### Directions
Images excluded, repeat each entry below exactly.

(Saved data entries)
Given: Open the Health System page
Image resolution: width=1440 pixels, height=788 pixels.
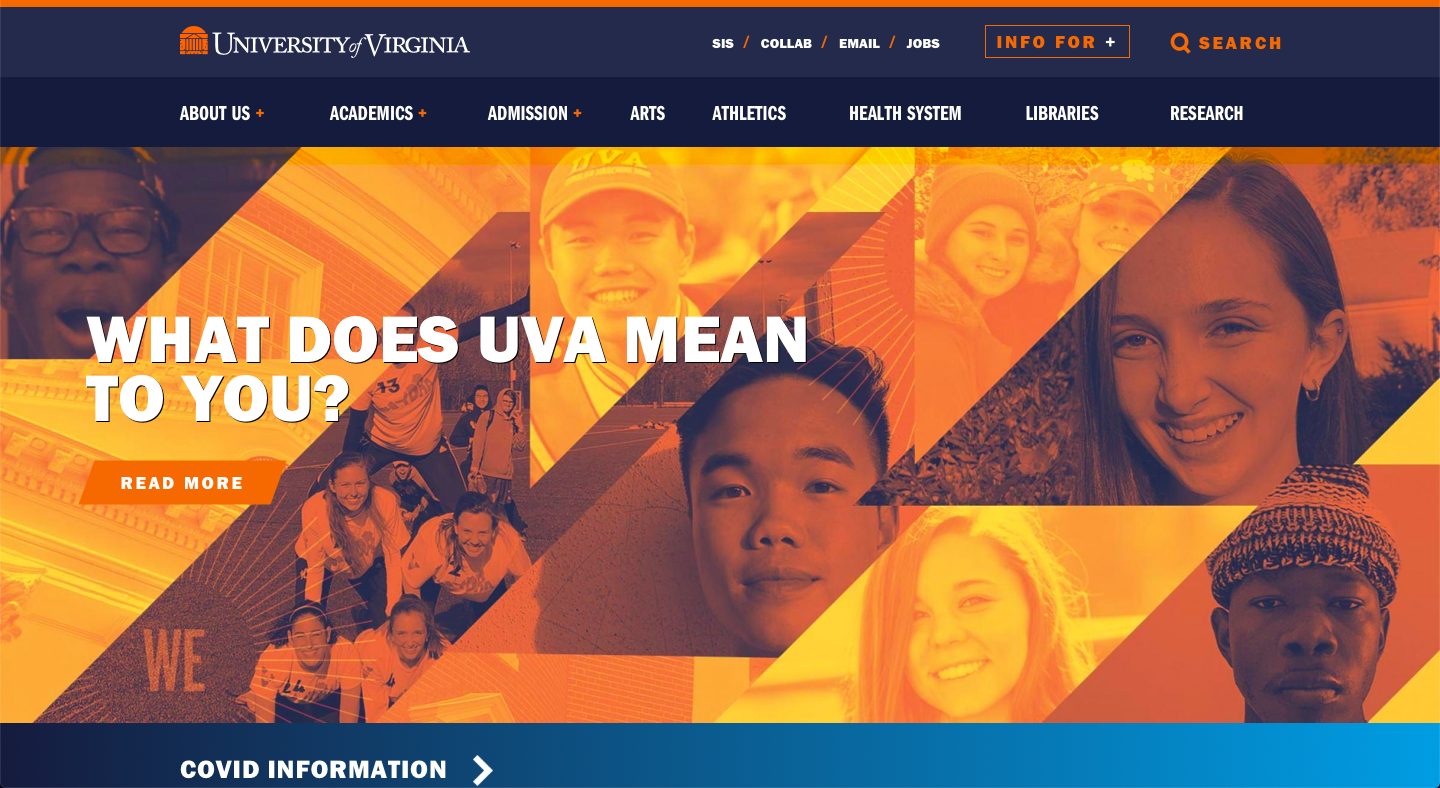Looking at the screenshot, I should point(905,114).
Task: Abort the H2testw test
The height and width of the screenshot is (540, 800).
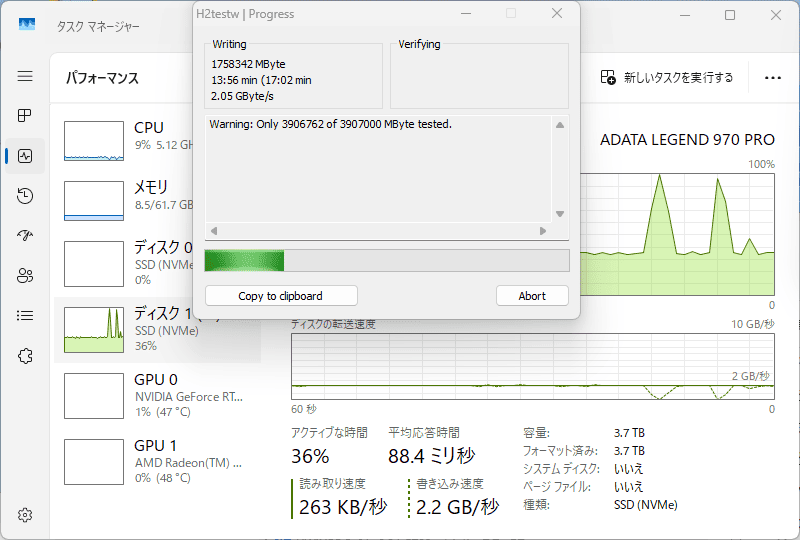Action: (x=532, y=296)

### Written response
Given: Open the Health System page
Image resolution: width=1440 pixels, height=788 pixels.
Looking at the screenshot, I should point(905,114).
Task: Abort the H2testw test
The height and width of the screenshot is (540, 800).
Action: (x=532, y=296)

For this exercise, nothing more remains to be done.